Problems to solve
1/ Copy the stretch of the letter to the Class of 2028 from "To the Class" through "Until we’re not." word for word.
2/ Summarize the letter to the Class of 2028 in two sentences.

Mark Chung

To the Class of 2028,

Hey! It’s me, your Great Aunt Ella. God, it’s good to connect! You’ve been SO BUSY with school and clubs and tests. It’s amazing you’ve even found the time to post fun quirky photos of yourselves to the Yale 2028 Admitted Students Instagram. Back in my day, we had an Admitted Students Facebook… Sorry, I was distracted just then by the sound of time passing. 

When the YDN begged me to write this letter, I respectfully declined. I mean, how could I possibly find the time? Because if there’s one thing that bridges me, the former Yale student, and you, the future Yale student, is that we are all SO BUSY. Until we’re not.  

Right now, I am living in the week between finals and Commencement. Some have called it “Senior Week,” “Senior Palooza” or purgatory. No classes. No jobs — yet. There are boxes we could probably pack, but no one actually packs them. We are high on our own freedom — planning ice cream dates with friends like we’re twelve again and getting ice cream is a perfectly acceptable way to pass the time. Some seniors went away to a faraway place called “Myrtle Beach.” I went to a mystical land of my own called “Cleveland, Ohio.” Trips are taken, events are planned, grass is lounged upon, sun is soaked in. Everyone is asking each other what they’re doing and where they’re going and for the first time, you’re not sure if they’re asking about this week or the rest of your life.

Input data
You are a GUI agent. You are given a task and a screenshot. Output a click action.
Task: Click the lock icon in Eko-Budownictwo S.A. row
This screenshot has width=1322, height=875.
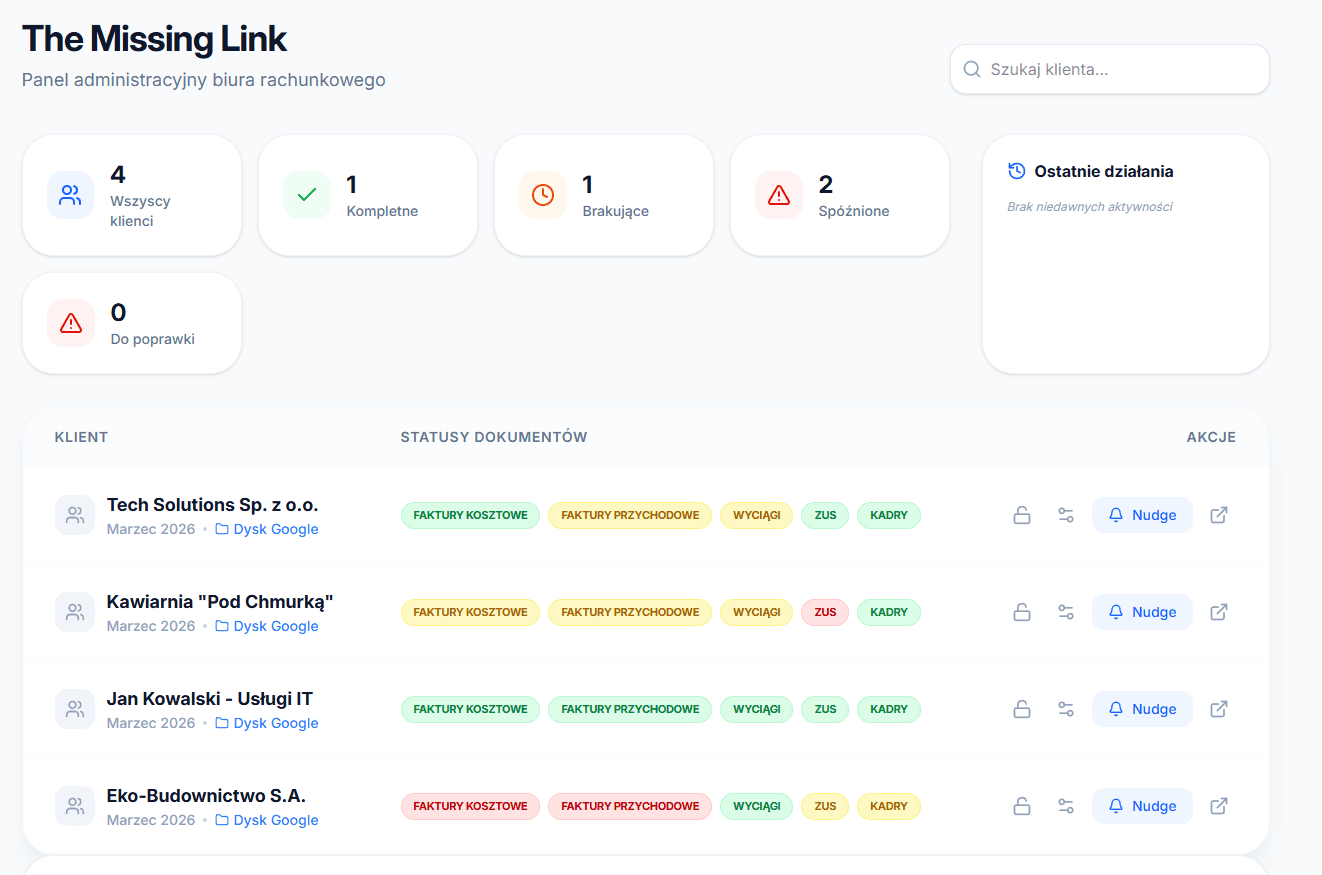click(1022, 806)
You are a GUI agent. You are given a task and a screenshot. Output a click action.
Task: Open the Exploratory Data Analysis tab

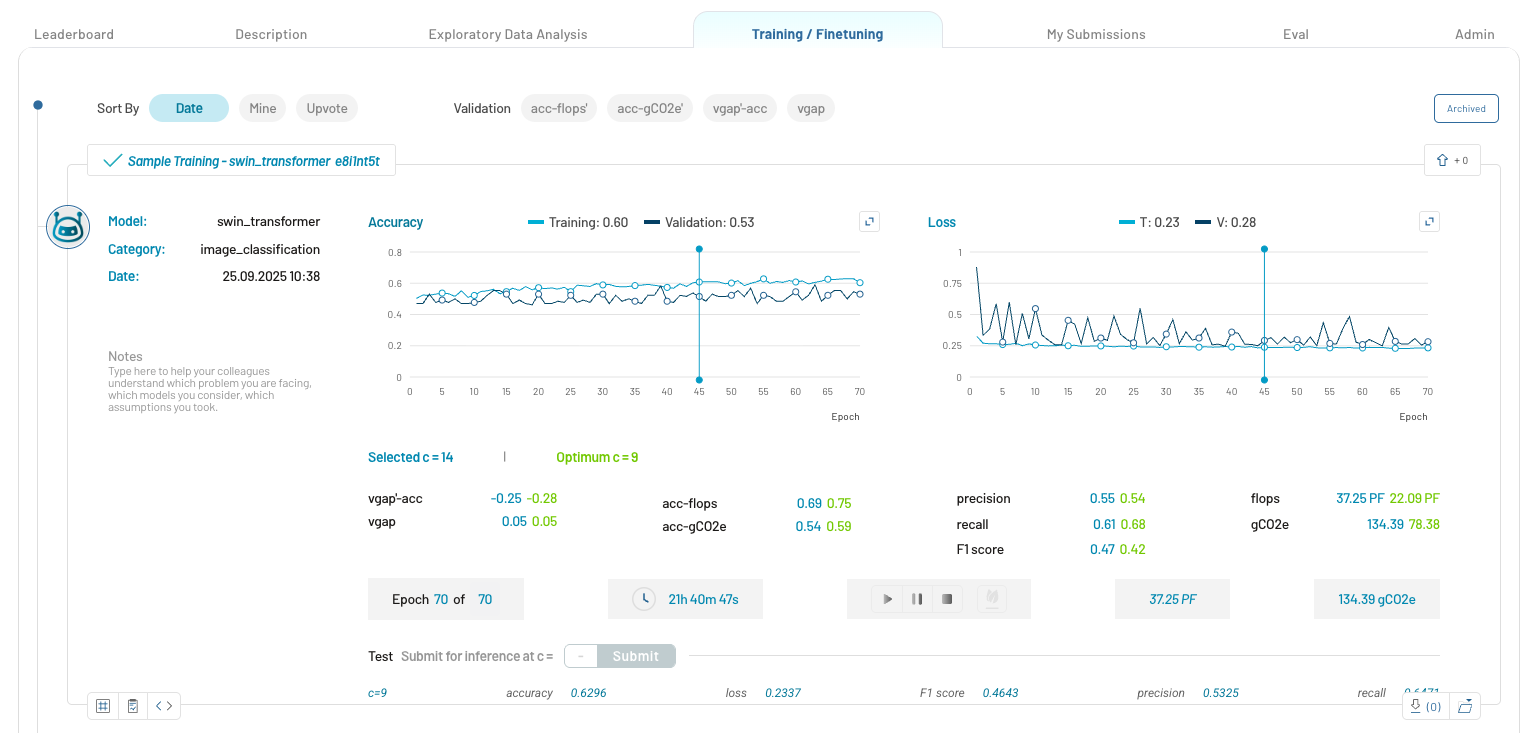pos(508,34)
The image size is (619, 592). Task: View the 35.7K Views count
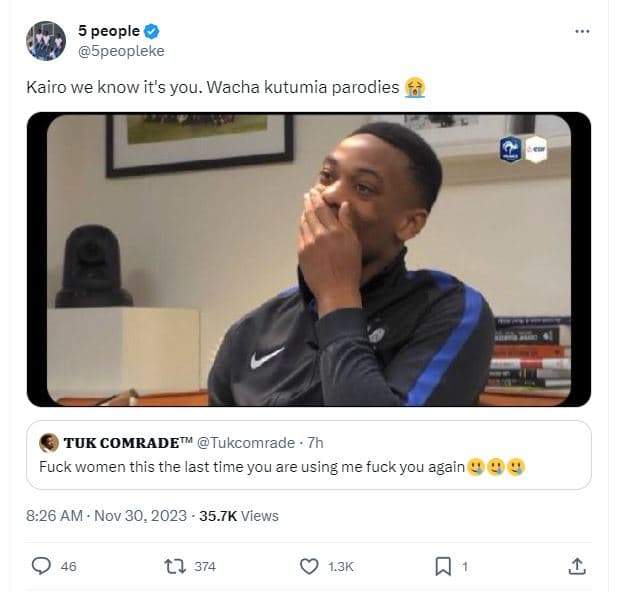[x=239, y=516]
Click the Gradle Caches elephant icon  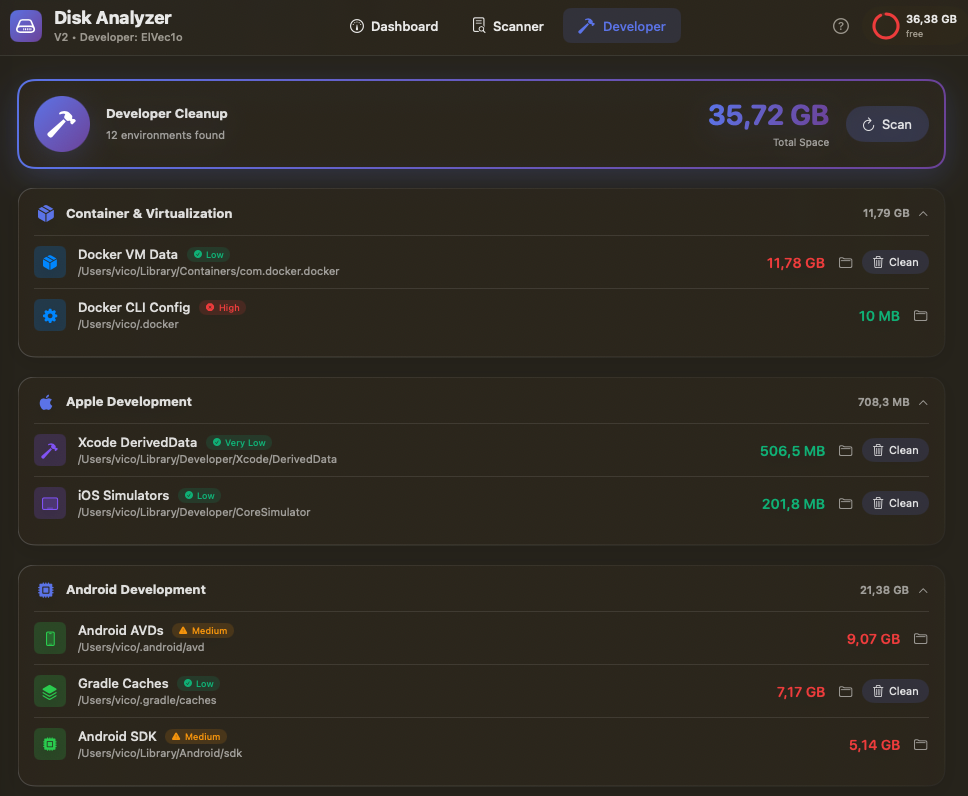tap(49, 691)
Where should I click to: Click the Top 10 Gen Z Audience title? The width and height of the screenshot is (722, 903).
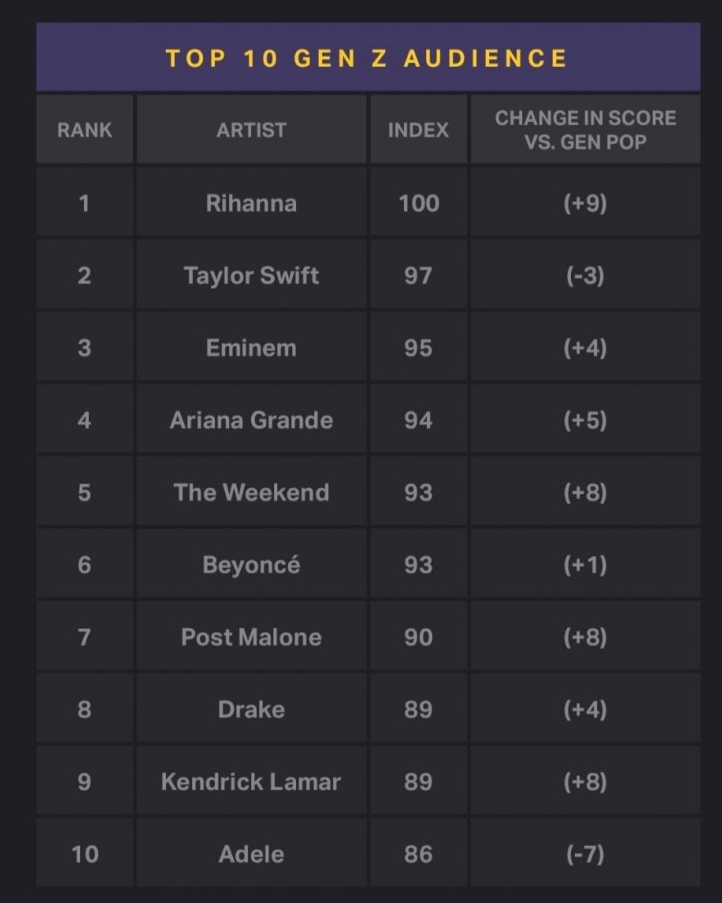[367, 58]
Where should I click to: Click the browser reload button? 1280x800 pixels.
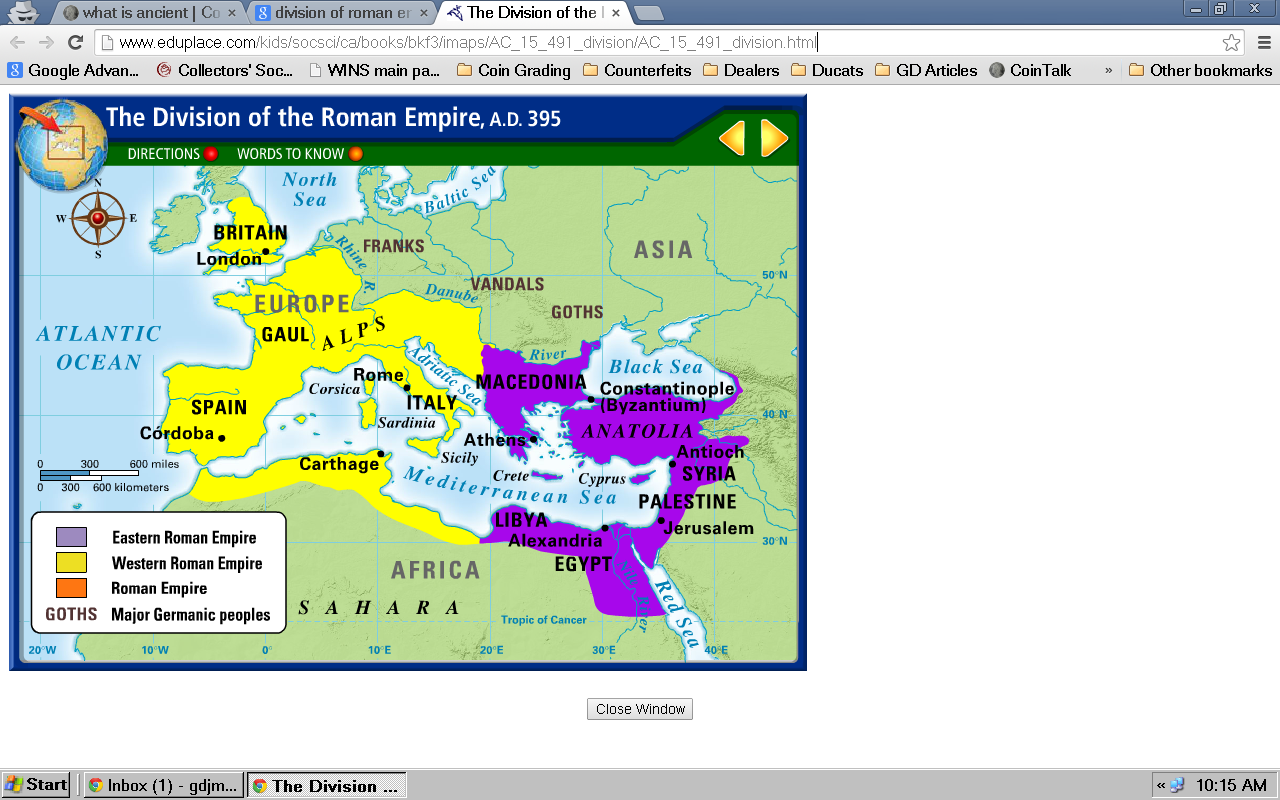tap(75, 42)
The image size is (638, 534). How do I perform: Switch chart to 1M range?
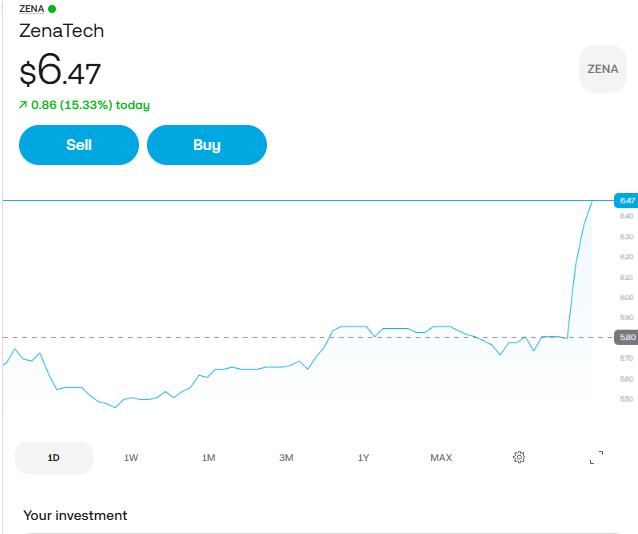pos(209,457)
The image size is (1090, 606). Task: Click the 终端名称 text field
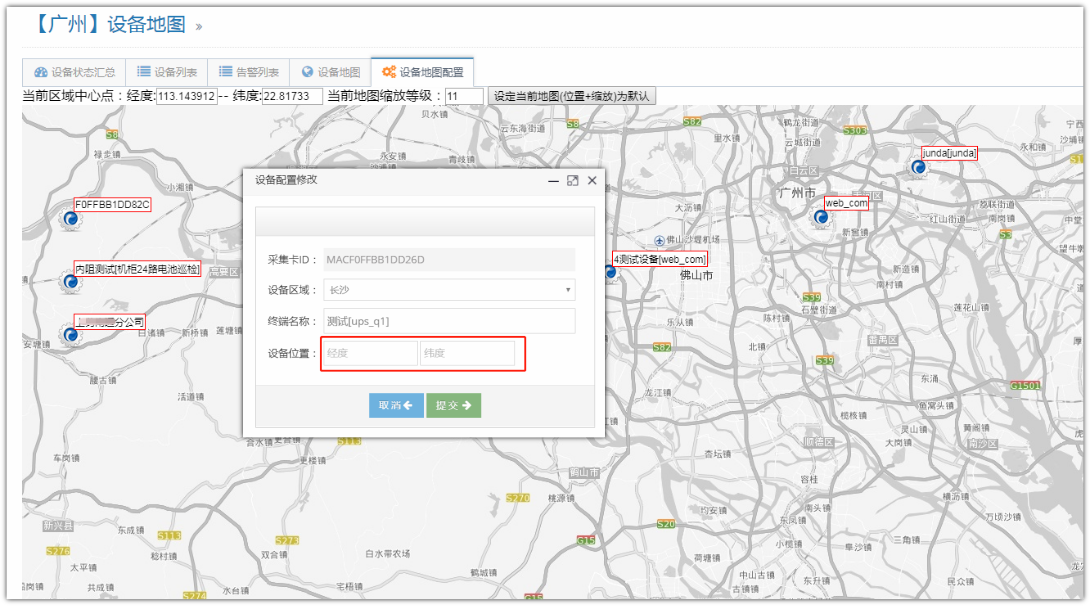(x=449, y=321)
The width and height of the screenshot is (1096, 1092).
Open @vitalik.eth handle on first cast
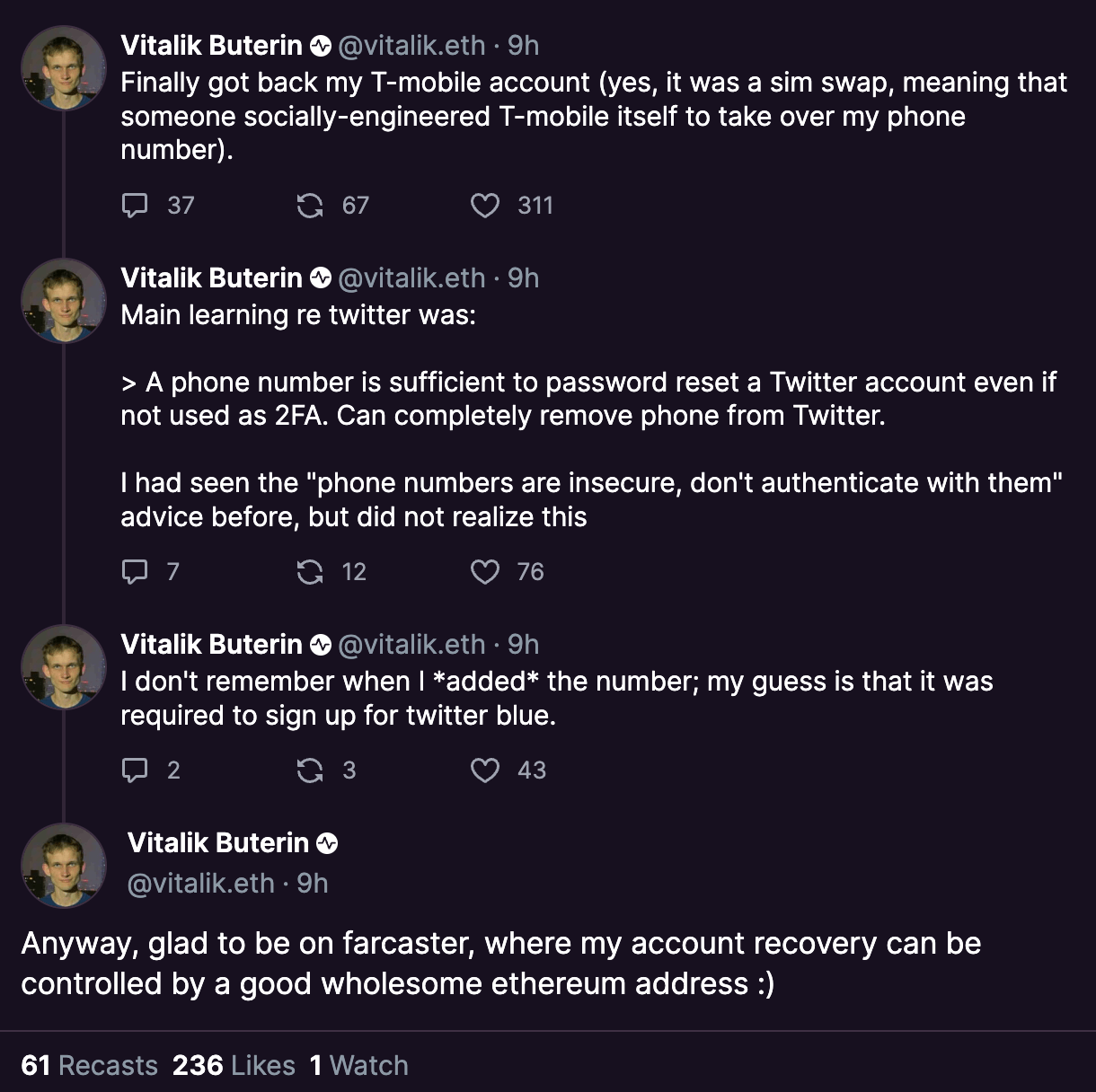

Solutions below
1/
To the Class of 2028,

Hey! It’s me, your Great Aunt Ella. God, it’s good to connect! You’ve been SO BUSY with school and clubs and tests. It’s amazing you’ve even found the time to post fun quirky photos of yourselves to the Yale 2028 Admitted Students Instagram. Back in my day, we had an Admitted Students Facebook… Sorry, I was distracted just then by the sound of time passing. 

When the YDN begged me to write this letter, I respectfully declined. I mean, how could I possibly find the time? Because if there’s one thing that bridges me, the former Yale student, and you, the future Yale student, is that we are all SO BUSY. Until we’re not.

2/ The writer first declined the YDN's request for this letter, saying that what links former and future Yale students is that they are all so busy, until they're not. Now in the week between finals and Commencement, with no classes and no jobs yet, seniors fill the time with trips, ice cream dates and lounging in the sun, while questions about what everyone is doing could mean this week or the rest of their lives.